Thomas addressed the audience about “finding activism and turning the political into the personal.”

Originally from Mississippi, Thomas began her lecture by thanking the audience for their warm welcome.

“It was snowing when I left my hotel, and I am a southerner,” Thomas said.

Thomas connected her talk to Mississippi’s history. She said when she was six, she found a picture of Emmett Till’s beaten face in Jet Magazine.

“I thought it was a prop from a horror film,” Thomas said.

Her mother turned the page and showed Thomas a picture of Till laughing. Thomas said she realized he could have been any boy she knew.

While discussing activism, Thomas explained that Rosa Parks’ activism was inspired by Till’s death.

“She made something personal out of something political and changed the politics of this country,” Thomas said.

Hip-hop was Thomas’ first introduction to art as a form of activism, noting that she saw herself in the stories told by hip-hop artists.

When Thomas was in middle school, she was introduced to the hip-hop artist Tupac Shakur when she saw a clip of him storming out of a courtroom.

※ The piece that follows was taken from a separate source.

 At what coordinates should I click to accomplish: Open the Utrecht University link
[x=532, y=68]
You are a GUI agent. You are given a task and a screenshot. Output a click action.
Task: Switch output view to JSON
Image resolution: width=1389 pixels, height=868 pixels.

Thomas said Tupac was one of the first artists who really spoke to her through art.

“He scared me, but he was cute, so I was in love,” Thomas said.

Much like the main character in her novel, Thomas went to a private, mostly white high school. She said attending the school made her realize that she had to change who she was.

While Thomas was in college, Oscar Grant, a black man, was shot by police officers in Oakland, California. Members of Thomas’ community called Grant one of their own, while some of her white classmates considered that perhaps he deserved it.

“I wanted to burn the school down,” Thomas said.

Instead, Thomas started to write.

“I wrote a story about a boy named Khalil and a girl named Starr,” Thomas said. “There’s power in making it personal. The key is to use that power for good, like Rosa Parks did.”

Much like Tupac, Thomas said her art has become her activism. Thomas said she thinks books are one of the greatest ways to learn empathy because they provide readers the opportunity to spend the duration of the book walking in someone else’s shoes.

Thomas encouraged the audience to read books about people who are different from themselves in order to cultivate empathy. She emphasized the importance of recognizing and embracing difference.

“Ignoring color is comfortable, and we’re not uncomfortable enough to see the issues that affect people of color and fix them,” Thomas said. “True change comes from discomfort.”

Thomas said she is still amazed by the success her book has achieved, and she never anticipated the effect that speaking from her heart could have on anyone outside her own neighborhood.

Thomas challenged the audience to change things and speak out about issues around them, urging them to look harder for issues if they do not see any right away.

“We can no longer afford to be silent, to sit in our comfort,” Thomas said.

Thomas then spoke directly to high school and college students, telling them that they were some of the most powerful people in the world. She encouraged them to use their power and their privilege for good.

“If you have privilege, we need you to use it for the benefit of others,” Thomas said. “Privilege is not a bad word.”

Tara Coleman, chair of the K-State Book Network, said Thomas is one of the most popular authors the university has ever hosted.

“The demand for tickets was amazing,” Coleman said.

In addition to K-State students and members of the Manhattan community, the event had roughly 350 other school groups in attendance, with some driving for as many as six hours to attend the event.